Though the operation is relatively small-scale, its negative impact has already been huge, according to DiFolco, a retiree who has lived in Whitestone for 10 years. Ever since its buses started running through his neighborhood and kicking up dust in the manufacturing-zoned lot, which was formerly home to a satellite for Grace Industries, DiFolco said he has been awakened at all hours of the night, experienced bad health effects and been unable to leave his breezy windows open due to dust clouds.
He is worried about whether he will be able to barbecue or swim in his above-ground pool this summer with neighbors including Chanda Birch and Mike Salaby.
“For a few days I had to stay at a friend’s house because I was getting bloody noses and waking up with coughing fits,” DiFolco said while gazing out over the water. “I used to come out every morning and have breakfast, and now I can’t anymore because I can’t breathe.

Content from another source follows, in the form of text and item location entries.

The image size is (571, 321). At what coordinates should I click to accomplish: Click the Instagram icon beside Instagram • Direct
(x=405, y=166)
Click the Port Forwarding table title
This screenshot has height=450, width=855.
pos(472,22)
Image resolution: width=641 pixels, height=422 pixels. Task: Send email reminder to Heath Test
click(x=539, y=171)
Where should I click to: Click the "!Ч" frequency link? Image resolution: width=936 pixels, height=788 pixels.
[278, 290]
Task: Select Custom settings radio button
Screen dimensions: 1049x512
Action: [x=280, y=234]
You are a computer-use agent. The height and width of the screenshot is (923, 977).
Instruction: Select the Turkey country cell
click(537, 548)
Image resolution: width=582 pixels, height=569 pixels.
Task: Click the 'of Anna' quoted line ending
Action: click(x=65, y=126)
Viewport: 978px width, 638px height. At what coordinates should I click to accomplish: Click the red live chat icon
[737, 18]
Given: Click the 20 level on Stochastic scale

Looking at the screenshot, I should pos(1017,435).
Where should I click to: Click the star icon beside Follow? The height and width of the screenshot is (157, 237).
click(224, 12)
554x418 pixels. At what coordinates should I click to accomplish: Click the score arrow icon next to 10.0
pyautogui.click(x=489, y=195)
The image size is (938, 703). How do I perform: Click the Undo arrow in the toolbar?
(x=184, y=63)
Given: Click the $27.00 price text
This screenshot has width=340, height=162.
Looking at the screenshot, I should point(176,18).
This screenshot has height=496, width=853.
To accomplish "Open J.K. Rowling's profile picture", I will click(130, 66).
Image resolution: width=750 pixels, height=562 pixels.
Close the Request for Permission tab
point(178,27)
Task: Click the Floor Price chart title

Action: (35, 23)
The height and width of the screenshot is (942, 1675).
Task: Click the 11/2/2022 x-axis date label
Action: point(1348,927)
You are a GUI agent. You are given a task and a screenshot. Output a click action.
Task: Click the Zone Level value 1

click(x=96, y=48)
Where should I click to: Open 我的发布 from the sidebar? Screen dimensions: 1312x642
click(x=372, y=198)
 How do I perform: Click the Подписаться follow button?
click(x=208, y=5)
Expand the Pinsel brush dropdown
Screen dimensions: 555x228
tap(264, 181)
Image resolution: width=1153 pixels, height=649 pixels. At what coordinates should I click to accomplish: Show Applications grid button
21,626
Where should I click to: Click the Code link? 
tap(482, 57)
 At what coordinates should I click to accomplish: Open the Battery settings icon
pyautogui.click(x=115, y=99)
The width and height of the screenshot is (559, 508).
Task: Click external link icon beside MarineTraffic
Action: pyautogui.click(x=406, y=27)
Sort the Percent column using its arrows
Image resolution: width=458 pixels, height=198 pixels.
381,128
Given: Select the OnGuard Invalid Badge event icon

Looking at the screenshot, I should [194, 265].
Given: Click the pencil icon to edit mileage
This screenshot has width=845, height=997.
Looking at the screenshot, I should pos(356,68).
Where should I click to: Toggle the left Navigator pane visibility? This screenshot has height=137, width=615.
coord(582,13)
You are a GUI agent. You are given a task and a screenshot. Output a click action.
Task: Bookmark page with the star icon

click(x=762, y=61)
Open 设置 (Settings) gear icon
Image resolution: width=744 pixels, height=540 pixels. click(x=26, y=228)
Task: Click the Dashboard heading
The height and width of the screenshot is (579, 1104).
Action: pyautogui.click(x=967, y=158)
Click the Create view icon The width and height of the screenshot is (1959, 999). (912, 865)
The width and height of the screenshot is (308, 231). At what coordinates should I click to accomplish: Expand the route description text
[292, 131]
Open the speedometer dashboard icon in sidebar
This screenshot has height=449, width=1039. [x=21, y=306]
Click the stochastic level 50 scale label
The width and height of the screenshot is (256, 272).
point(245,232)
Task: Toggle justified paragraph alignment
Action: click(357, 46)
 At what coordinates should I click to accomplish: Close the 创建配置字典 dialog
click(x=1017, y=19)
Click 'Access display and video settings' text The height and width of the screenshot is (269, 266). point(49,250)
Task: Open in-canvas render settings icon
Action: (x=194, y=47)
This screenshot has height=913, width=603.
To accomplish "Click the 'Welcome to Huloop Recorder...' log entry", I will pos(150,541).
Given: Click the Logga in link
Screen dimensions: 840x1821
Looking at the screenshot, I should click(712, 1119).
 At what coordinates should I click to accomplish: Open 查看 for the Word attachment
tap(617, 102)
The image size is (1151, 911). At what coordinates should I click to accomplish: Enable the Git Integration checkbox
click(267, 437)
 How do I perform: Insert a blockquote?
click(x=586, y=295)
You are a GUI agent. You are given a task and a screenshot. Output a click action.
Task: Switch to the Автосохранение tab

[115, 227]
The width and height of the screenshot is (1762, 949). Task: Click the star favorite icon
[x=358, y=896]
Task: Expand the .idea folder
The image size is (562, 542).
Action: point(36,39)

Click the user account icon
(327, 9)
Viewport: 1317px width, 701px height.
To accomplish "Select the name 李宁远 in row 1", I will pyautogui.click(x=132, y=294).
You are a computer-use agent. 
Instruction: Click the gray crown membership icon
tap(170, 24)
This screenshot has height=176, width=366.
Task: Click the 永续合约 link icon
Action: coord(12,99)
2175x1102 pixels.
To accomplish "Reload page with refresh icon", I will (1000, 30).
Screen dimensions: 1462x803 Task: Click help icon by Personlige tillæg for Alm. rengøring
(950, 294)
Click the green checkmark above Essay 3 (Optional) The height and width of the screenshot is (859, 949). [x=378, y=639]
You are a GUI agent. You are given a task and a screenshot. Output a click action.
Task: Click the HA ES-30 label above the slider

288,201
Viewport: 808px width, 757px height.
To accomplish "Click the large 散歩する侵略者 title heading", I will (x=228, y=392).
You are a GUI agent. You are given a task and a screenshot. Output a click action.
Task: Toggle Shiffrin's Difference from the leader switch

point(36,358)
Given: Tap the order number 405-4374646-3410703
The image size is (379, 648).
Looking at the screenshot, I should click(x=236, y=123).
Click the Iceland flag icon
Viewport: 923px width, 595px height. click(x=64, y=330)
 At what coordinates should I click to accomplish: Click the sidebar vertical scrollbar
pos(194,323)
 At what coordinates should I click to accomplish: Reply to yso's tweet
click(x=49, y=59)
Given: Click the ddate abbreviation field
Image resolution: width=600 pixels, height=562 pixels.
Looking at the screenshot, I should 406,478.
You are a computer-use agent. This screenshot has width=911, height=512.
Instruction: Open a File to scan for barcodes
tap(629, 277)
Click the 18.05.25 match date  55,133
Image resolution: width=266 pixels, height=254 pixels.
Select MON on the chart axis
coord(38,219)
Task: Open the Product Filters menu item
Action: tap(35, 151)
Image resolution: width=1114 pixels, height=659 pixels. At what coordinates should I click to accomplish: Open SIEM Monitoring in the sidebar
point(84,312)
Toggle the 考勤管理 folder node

I’m thinking about moving because between my health and the noise and the backing up and beeping all night, it’s too much.”
DiFolco, Birch, Salaby and other residents met with City Councilman Dan Halloran (R-Whitestone) last week and voiced their concerns about what they describe as Vallo’s disruptive practices.
“We spoke to the residents, talked to them about their concerns,” Halloran said. “Short-term things like buses coming and going and blowing their horns we can get Vallo to address.”
Chrissy Voskerichian, Halloran’s chief of staff, took those concerns Tuesday to the DeSabato, who said the company is just settling into its new home and that it has plans to address those issues in hopes of improving relations with its new neighbors.
“We are working hard to not annoy people, we really don’t want to. We are just finding our way now,” she said Tuesday. “We have a list of improvements we’re going to do and hopefully it’ll get done and everybody will be happy.”